• Exercise directions
Reproduce the following listing line for line, with no changes.

• Rows
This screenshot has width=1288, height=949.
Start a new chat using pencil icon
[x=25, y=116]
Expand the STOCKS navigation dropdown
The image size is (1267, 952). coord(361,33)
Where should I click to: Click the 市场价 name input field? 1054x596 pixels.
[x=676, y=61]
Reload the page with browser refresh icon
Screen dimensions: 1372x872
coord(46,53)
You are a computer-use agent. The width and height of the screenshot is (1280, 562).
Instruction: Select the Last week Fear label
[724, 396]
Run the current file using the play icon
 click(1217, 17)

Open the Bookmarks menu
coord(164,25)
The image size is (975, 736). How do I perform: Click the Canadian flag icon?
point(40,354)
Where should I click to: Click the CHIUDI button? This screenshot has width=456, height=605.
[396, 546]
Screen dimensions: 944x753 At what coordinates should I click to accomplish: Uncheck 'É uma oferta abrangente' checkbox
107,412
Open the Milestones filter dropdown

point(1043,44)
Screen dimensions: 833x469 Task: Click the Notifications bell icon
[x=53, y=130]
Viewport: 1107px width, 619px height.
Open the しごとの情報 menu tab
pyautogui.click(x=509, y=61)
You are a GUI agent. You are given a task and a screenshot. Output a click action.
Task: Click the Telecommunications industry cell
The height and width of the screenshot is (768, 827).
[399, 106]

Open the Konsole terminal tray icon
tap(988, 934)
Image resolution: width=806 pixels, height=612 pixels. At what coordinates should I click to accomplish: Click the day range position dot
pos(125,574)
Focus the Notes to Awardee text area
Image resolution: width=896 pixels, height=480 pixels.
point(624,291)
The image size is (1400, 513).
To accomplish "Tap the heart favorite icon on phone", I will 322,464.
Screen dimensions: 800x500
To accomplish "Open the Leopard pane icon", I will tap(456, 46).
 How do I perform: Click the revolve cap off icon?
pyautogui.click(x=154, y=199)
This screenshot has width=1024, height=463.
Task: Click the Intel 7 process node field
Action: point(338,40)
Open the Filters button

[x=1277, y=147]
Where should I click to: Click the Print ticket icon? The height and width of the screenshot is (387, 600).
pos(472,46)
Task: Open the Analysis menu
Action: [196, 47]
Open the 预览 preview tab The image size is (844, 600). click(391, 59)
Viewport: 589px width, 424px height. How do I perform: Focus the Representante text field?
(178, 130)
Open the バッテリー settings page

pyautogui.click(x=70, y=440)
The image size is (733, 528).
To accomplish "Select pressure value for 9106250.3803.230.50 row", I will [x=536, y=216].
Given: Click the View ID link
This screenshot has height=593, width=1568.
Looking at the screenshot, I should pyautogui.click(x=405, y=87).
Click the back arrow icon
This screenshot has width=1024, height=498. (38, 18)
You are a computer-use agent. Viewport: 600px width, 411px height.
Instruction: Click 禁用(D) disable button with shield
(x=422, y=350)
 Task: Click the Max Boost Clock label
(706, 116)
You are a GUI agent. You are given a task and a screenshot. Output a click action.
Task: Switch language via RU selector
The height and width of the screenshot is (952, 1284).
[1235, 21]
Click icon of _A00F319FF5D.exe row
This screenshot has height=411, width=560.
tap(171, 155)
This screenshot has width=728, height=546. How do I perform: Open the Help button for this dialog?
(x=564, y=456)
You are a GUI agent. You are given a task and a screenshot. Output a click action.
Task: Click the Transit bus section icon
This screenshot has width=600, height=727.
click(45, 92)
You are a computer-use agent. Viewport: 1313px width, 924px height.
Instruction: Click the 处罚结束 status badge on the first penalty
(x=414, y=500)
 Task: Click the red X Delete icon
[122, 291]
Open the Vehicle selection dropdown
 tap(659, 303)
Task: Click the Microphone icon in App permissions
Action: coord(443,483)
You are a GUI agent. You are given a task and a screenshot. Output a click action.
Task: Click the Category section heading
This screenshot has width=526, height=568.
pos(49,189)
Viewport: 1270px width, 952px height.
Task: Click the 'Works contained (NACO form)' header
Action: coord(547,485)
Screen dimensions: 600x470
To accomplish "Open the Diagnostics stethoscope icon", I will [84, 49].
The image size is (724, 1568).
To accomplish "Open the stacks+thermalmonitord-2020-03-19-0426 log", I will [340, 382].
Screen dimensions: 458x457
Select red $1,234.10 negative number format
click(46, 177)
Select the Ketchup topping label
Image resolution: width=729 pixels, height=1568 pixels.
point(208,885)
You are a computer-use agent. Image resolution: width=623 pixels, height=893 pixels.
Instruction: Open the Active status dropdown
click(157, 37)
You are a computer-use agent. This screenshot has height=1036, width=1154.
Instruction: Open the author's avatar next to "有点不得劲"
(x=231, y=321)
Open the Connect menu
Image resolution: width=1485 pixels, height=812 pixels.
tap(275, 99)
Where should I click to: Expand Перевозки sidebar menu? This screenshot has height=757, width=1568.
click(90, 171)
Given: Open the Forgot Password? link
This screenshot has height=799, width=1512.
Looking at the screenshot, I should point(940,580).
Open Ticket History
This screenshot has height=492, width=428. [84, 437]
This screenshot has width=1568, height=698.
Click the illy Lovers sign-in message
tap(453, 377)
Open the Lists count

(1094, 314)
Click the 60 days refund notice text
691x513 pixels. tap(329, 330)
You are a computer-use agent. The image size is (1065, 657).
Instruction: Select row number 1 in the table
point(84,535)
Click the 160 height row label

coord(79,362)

• Exercise answer
This screenshot has width=1288, height=949.
Start a new chat using pencil icon
[x=25, y=116]
Expand the STOCKS navigation dropdown
The image size is (1267, 952). coord(361,33)
Where should I click to: Click the 市场价 name input field? 1054x596 pixels.
[x=676, y=61]
Reload the page with browser refresh icon
Screen dimensions: 1372x872
coord(46,53)
You are a computer-use agent. The width and height of the screenshot is (1280, 562).
Instruction: Select the Last week Fear label
[724, 396]
Run the current file using the play icon
 click(1217, 17)

Open the Bookmarks menu
coord(164,25)
The image size is (975, 736). How do I perform: Click the Canadian flag icon?
point(40,354)
Where should I click to: Click the CHIUDI button? This screenshot has width=456, height=605.
[396, 546]
Screen dimensions: 944x753 At what coordinates should I click to accomplish: Uncheck 'É uma oferta abrangente' checkbox
107,412
Open the Milestones filter dropdown

point(1043,44)
Screen dimensions: 833x469 Task: Click the Notifications bell icon
[x=53, y=130]
Viewport: 1107px width, 619px height.
Open the しごとの情報 menu tab
pyautogui.click(x=509, y=61)
You are a GUI agent. You are given a task and a screenshot. Output a click action.
Task: Click the Telecommunications industry cell
The height and width of the screenshot is (768, 827).
[399, 106]

Open the Konsole terminal tray icon
tap(988, 934)
Image resolution: width=806 pixels, height=612 pixels. At what coordinates should I click to accomplish: Click the day range position dot
pos(125,574)
Focus the Notes to Awardee text area
Image resolution: width=896 pixels, height=480 pixels.
point(624,291)
The image size is (1400, 513).
To accomplish "Tap the heart favorite icon on phone", I will 322,464.
Screen dimensions: 800x500
To accomplish "Open the Leopard pane icon", I will tap(456, 46).
 How do I perform: Click the revolve cap off icon?
pyautogui.click(x=154, y=199)
This screenshot has width=1024, height=463.
Task: Click the Intel 7 process node field
Action: point(338,40)
Open the Filters button

[x=1277, y=147]
Where should I click to: Click the Print ticket icon? The height and width of the screenshot is (387, 600).
pos(472,46)
Task: Open the Analysis menu
Action: [196, 47]
Open the 预览 preview tab The image size is (844, 600). click(391, 59)
Viewport: 589px width, 424px height. How do I perform: Focus the Representante text field?
(178, 130)
Open the バッテリー settings page

pyautogui.click(x=70, y=440)
The image size is (733, 528).
To accomplish "Select pressure value for 9106250.3803.230.50 row", I will [x=536, y=216].
Given: Click the View ID link
This screenshot has height=593, width=1568.
Looking at the screenshot, I should pyautogui.click(x=405, y=87).
Click the back arrow icon
This screenshot has width=1024, height=498. (38, 18)
You are a computer-use agent. Viewport: 600px width, 411px height.
Instruction: Click 禁用(D) disable button with shield
(x=422, y=350)
 Task: Click the Max Boost Clock label
(706, 116)
You are a GUI agent. You are given a task and a screenshot. Output a click action.
Task: Switch language via RU selector
The height and width of the screenshot is (952, 1284).
[1235, 21]
Click icon of _A00F319FF5D.exe row
This screenshot has height=411, width=560.
tap(171, 155)
This screenshot has width=728, height=546. How do I perform: Open the Help button for this dialog?
(x=564, y=456)
You are a GUI agent. You are given a task and a screenshot. Output a click action.
Task: Click the Transit bus section icon
This screenshot has width=600, height=727.
click(45, 92)
You are a computer-use agent. Viewport: 1313px width, 924px height.
Instruction: Click the 处罚结束 status badge on the first penalty
(x=414, y=500)
 Task: Click the red X Delete icon
[122, 291]
Open the Vehicle selection dropdown
 tap(659, 303)
Task: Click the Microphone icon in App permissions
Action: coord(443,483)
You are a GUI agent. You are given a task and a screenshot. Output a click action.
Task: Click the Category section heading
This screenshot has width=526, height=568.
pos(49,189)
Viewport: 1270px width, 952px height.
Task: Click the 'Works contained (NACO form)' header
Action: coord(547,485)
Screen dimensions: 600x470
To accomplish "Open the Diagnostics stethoscope icon", I will [84, 49].
The image size is (724, 1568).
To accomplish "Open the stacks+thermalmonitord-2020-03-19-0426 log", I will [340, 382].
Screen dimensions: 458x457
Select red $1,234.10 negative number format
click(46, 177)
Select the Ketchup topping label
Image resolution: width=729 pixels, height=1568 pixels.
point(208,885)
You are a computer-use agent. Image resolution: width=623 pixels, height=893 pixels.
Instruction: Open the Active status dropdown
click(157, 37)
You are a computer-use agent. This screenshot has height=1036, width=1154.
Instruction: Open the author's avatar next to "有点不得劲"
(x=231, y=321)
Open the Connect menu
Image resolution: width=1485 pixels, height=812 pixels.
tap(275, 99)
Where should I click to: Expand Перевозки sidebar menu? This screenshot has height=757, width=1568.
click(90, 171)
Given: Open the Forgot Password? link
This screenshot has height=799, width=1512.
Looking at the screenshot, I should point(940,580).
Open Ticket History
This screenshot has height=492, width=428. [84, 437]
This screenshot has width=1568, height=698.
Click the illy Lovers sign-in message
tap(453, 377)
Open the Lists count

(1094, 314)
Click the 60 days refund notice text
691x513 pixels. tap(329, 330)
You are a computer-use agent. The image size is (1065, 657).
Instruction: Select row number 1 in the table
point(84,535)
Click the 160 height row label

coord(79,362)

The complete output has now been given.